The next few months were spent in reorganizing, recreation, and preparation of the next campaign. He was promoted to staff sergeant on 13 May 1943. He was transferred to Company A, 1st Battalion 18th Marines on 10 October and one week later, again went aboard ship.
This time it was the USS Zeilin and she didn't leave Wellington until 1 November. Making one stop at Efate, New Hebrides, on the 7th and sailing again on the 18th, the Zeilin arrived off grim, enemy-held Tarawa on D-Day, 20 November 1943.
During the subsequent landing, SSgt Bordelon was one of four men from his tractor to reach the beach alive. SSgt Bordelon and a buddy, Sgt Elden Beers, went over the tractor's side together and were immediately caught in the barded wire entanglement. Extricating themselves under heavy fire, the two Marines and two others from their craft managed to hit the beach and secure a little protection behind a four-foot-high seawall.
In reaching the beach, the Marines lost all their equipment except a few small arms and two packages of dynamite. Quickly forming the dynamite into demolition charges, SSgt Bordelon personally put two pillboxes out of action. Assaulting a third enemy position, he was hit by enemy machine gun fire just as one of his charges left his hand.The backlash from the charge also wounded SSgt Bordelon and he had to be bandaged by two of his companions.
The small band behind the seawall was still pinned to the sand by fire, which was coming from a machine gun nest 200 yards up the beach. Gathering up the last two demolition charges, SSgt Bordelon started to crawl toward the enemy gun pit. He succeeded in destroying the position but in doing so was again shot through the left arm. He returned and asked his men to apply a tourniquet.
Taking a rifle, SSgt Bordelon provided fire coverage for a group attempting to scale the wall. In the meantime, his companions had decided to try to rescue a group of wounded Marines who were floundering around in the water offshore. On their first move another enemy machine gun pinned them down.
Staff Sergeant Bordelon, seeing his companion wounded, started off in search of a corpsman, but was unable to locate one. Instead he stumbled on a rifle grenade and immediately returned to take action against enemy machine gunners who were holding up the rescue of the wounded.

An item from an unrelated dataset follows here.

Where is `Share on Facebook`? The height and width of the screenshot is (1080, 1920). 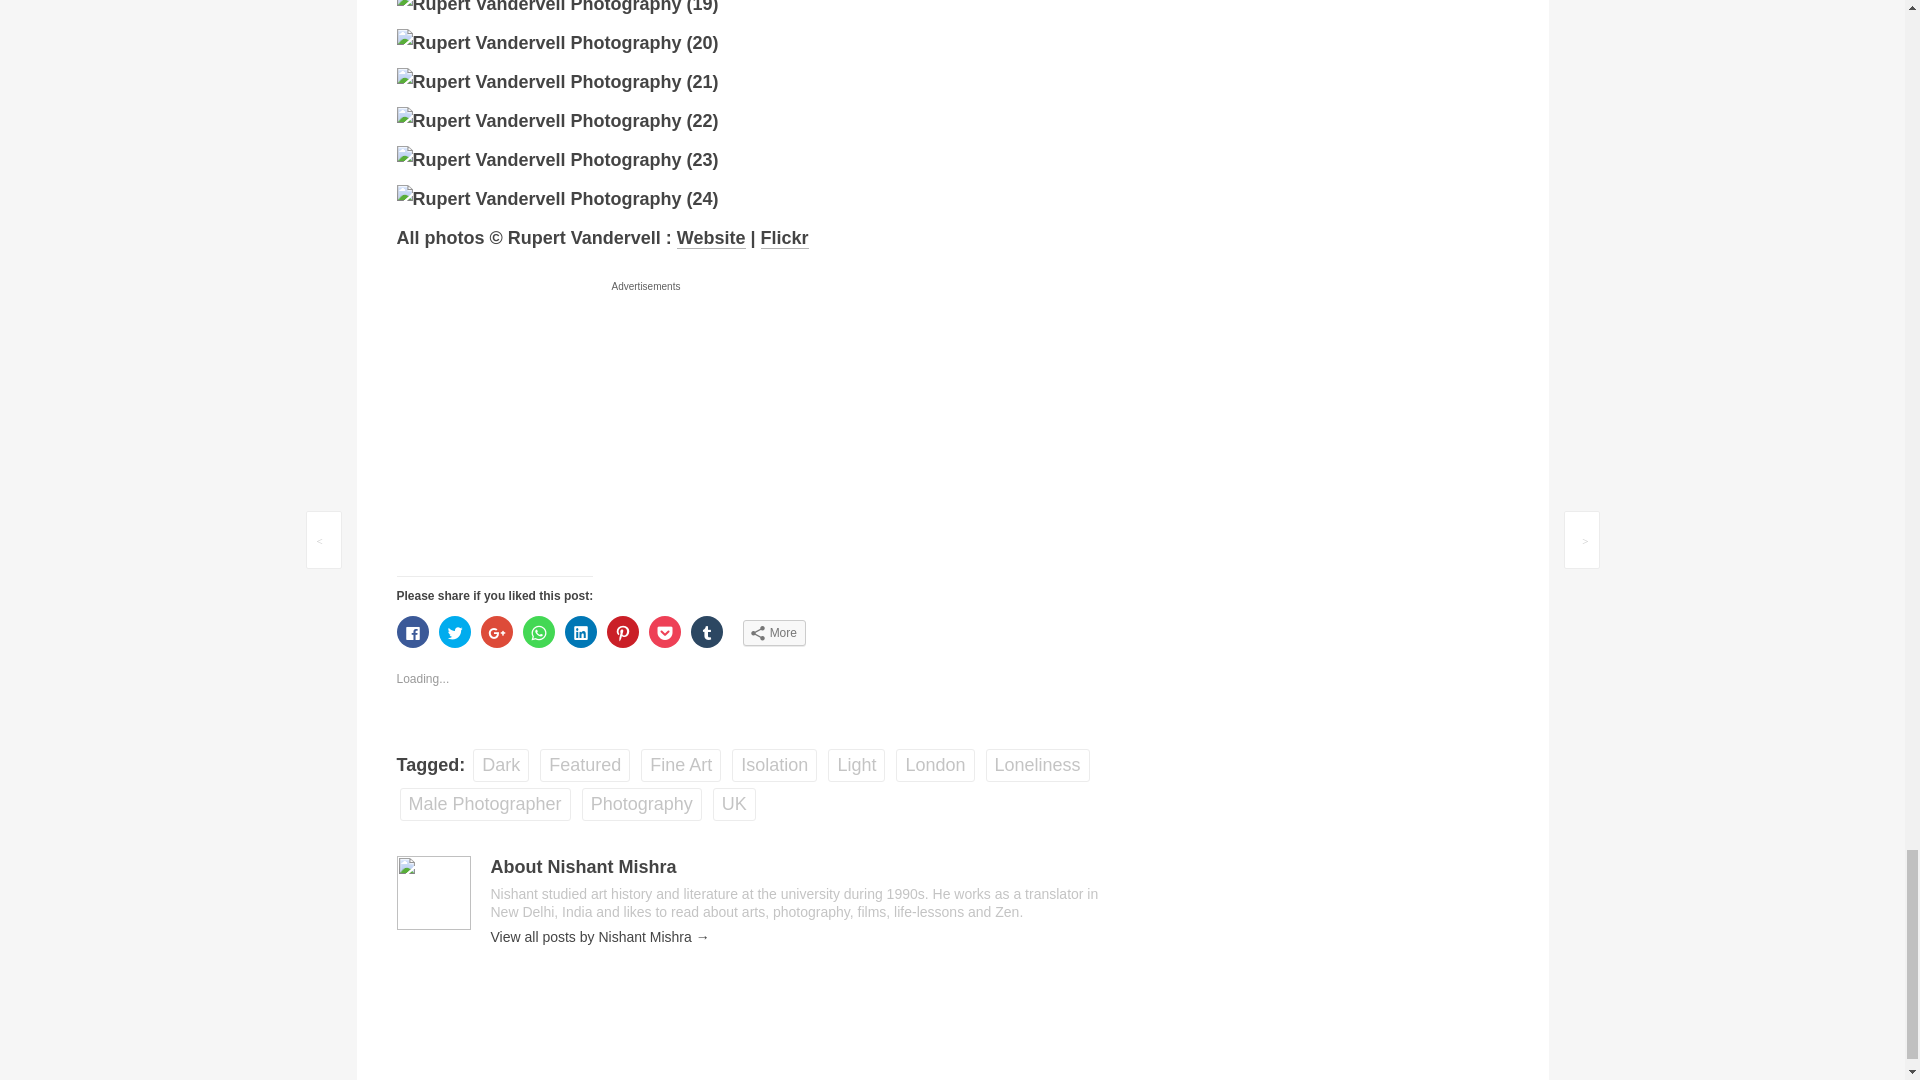 Share on Facebook is located at coordinates (412, 632).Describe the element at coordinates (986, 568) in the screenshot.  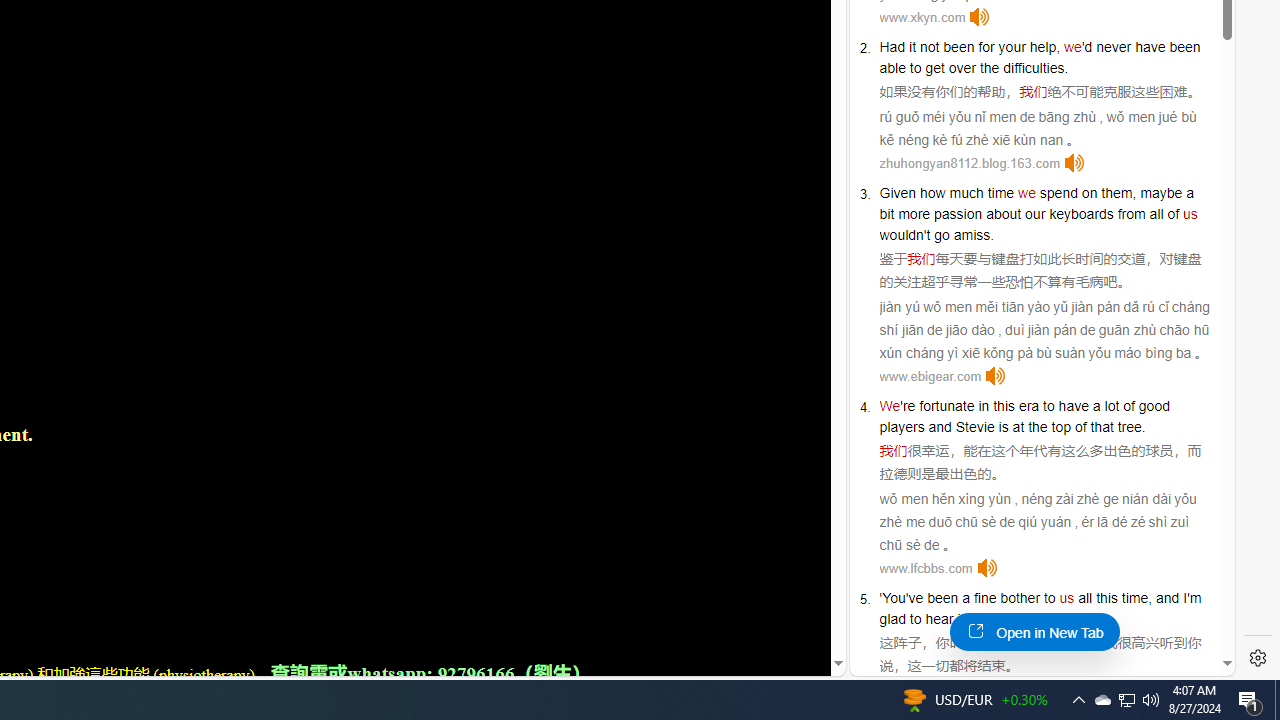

As he started his next single-handed attack, his attention was caught by a badly wounded Marine whom the surf had thrown upon the beach. Immediately going to the aid of the Marine, he was caught in the shoulder by a burst of enemy fire.
Although he was suffering from multiple wounds, he lunged toward the enemy gun and employing the rifle grenade, destroyed the nest before he fell dead from a final burst of enemy fire.
The Marine hero was originally buried in Lone Palm Cemetery on Betio Island, Tarawa Atoll. He later was moved and laid to rest in Ft. Sam Houston National Cemetery, San Antonio, Texas.
The Medal of Honor, posthumously awarded to SSgt Bordelon by President Franklin D. Roosevelt, was presented to his mother at a large, impressive ceremony at Alamo Stadium in San Antonio on 17 June 1944. That week was designated "Statewide Bordelon Week" throughout Texas by the state's governor. The 17th was "Bordelon Memorial Day" in San Antonio by mayoral proclamation. Maj Donald M. Taft, Officer in Charge of the San Antonio Marine Recruiting office presented the first Medal of Honor to be awarded a Texan during World War II, to the late Marine's mother.
In addition to the Medal of Honor, SSgt Bordelon also was awarded (posthumously) the Purple Heart; Presidential Unit Citation; Asiatic-Pacific Campaign Medal; and the World War II Victory Medal.